New Delhi: The Economic Advisory Council to the Prime Minister (EAC-PM) has rubbished former chief economic adviser (CEA) Arvind Subramanian‘s claim of India’s ‘inflated’ GDP figures. The council said Subramanian should have raised the issue while he was working as the CEA. Of course, by his own admission, he has taken time to understand India’s growth numbers and is still unsure of his own figures.
“Any attempt to sensationalise what should be a proper academic debate is not desirable from the point of view of preserving the independence and quality of India’s statistical systems, all of which the former CEA is familiar with,” the EAC-PM said.
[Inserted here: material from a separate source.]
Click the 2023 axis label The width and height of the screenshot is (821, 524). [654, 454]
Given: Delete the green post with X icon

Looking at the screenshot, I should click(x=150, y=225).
Recently, a study “Mis-estimation of the Magnitudes, Mechanisms, and Implications about India’s GDP”, published at the Harvard University. In the article, former CEA Arvind Subramanian had stated that the country’s growth had been overestimated by around 2.5% points between 2011-12 and 2016-17.
But the official estimates have pegged the average annual growth at around 7% during this period. Therefore, the actual GDP growth is likely to have been lower, at around 4.5%, Subramanian wrote.
The article led to a debate on the actual growth numbers nationwide and also internationally, as the state of the Indian economy is today important to the world. The response from the EAC-PM was awaited since then.
Responding to Subramanian’s claim, the EAC-PM said, “We do not use tax indicators because of the major changes in direct and indirect taxes in the post-2011 period which render the tax-to-GDP relationship different and unstable, and hence make the indicators unreliable proxies for GDP growth.”
“The author’s logic of not using tax data appears to be a convenient argument meant to avoid inconvenient conclusions based on hard facts,” the EAC-PM said. The contributors of the paper were economists Bibek Debroy, Rathin Roy, Surjit Bhalla, Charan Singh and Arvind Virmani.
The government stated that the GDP estimates are based on “accepted procedures, methodologies, and available data and objectively measure the contribution of various sectors in the economy”. The methodology of a compilation of macroaggregates has been discussed in detail by a committee comprising experts from academia, National Statistical Commission, Indian Statistical Institute, Reserve Bank of India (RBI), Ministries of Finance, Corporate Affairs, Agriculture, NITI Aayog and select State governments.
The EAC-PM Wednesday said that the base year of India’s income calculations switched to 2011-12, based on recommendations of several committees and it was wrong to suggest that the views of experts had not been taken into account.
The EAC-PM Council said further that the proxy indicators used by Subramanian could be questioned. They said his analysis did not allow GDP increases on the basis of productivity gains. The council added that it would examine in further detail the estimates made in Subramanian’s paper and come out with a point-by-point rebuttal in due course.
In the meantime, NITI issued a press release that read: “The note provides detailed evidence that indicates that Dr Subramanian has cherry-picked a few indicators and performed a rather unconvincing regression analysis to prove his hypothesis that India’s GDP was over-estimated post-2011-12.”
“The new methodology that uses 2011-12 as the base year includes two major improvements, a) Incorporation of MCA21 database, and b) Incorporation of the Recommendations of System of National Accounts (SNA), 2008. This change was in line with other countries that have changed their methodologies in line with SNA 2008 and revised their respective GDP figures. On an average, real GDP estimates saw an increase of 0.7% among OECD countries,” the release read.